Currently, 24 countries have cases of cholera and, according to the WHO, the disease could spread to 43 nations, putting a billion people at risk.

Factors for people to become infected include poverty, conflict, climate change and displacement.

“The movements move people away from safer sources of food, water and medical care,” warns the WHO.

Cholera cases and deaths increased last year, expanding to nine new regions, particularly those in conflict and with high levels of poverty.

The situation prompted the WHO and its partners to temporarily change the regimen of doses administered for prevention from two to one.

However, the reserves were exhausted in December, adds the portal.

By the end of 2022, a total of 15 countries had reported cases, a number that by May reached 24 nations.
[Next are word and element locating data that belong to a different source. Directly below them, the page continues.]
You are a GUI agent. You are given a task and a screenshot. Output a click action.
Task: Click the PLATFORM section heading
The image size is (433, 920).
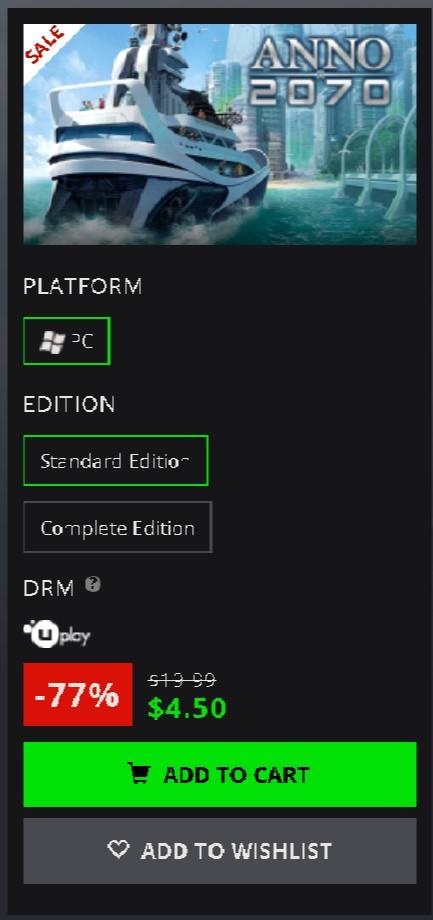(83, 286)
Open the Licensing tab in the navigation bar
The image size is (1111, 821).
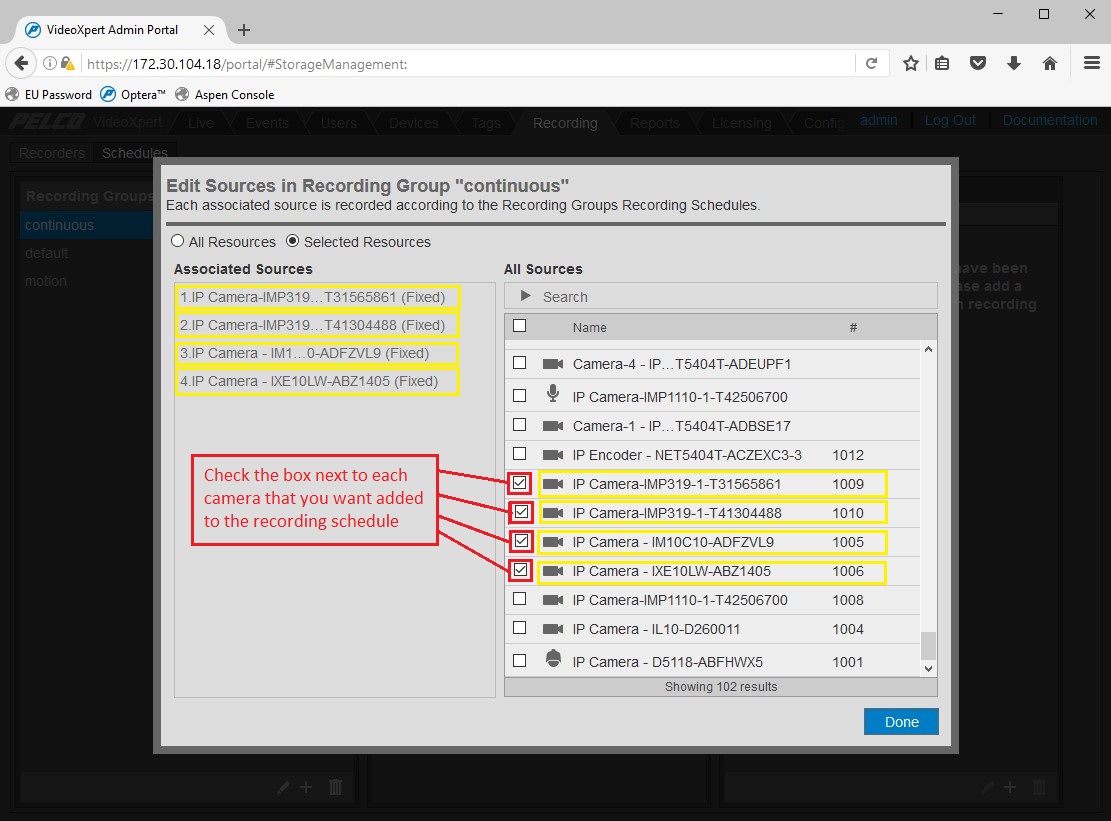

Mozambique is one of the countries with an increase in patients in the decade of seasonal change in cholera cases.

The risk is that there will be setbacks, after the advances in the control of the disease in previous decades.

The WHO estimates that an additional 10 million units of vaccines were used to respond to outbreaks between 2021 and 2022.

Demand was higher than the previous decade combined, he added.

For Gavi’s managing director of Vaccine Markets and Health Security, Derrick Sim, “the good news is that there are doses to continue covering all emergency demand, despite the increase in outbreaks.”

For Derrick Sim, it is the obligation of the authorities to “prevent outbreaks”, in addition to making collective efforts to revitalize prevention programs.

The WHO had already warned of a bleak outlook regarding the prospects for controlling the disease in the short term.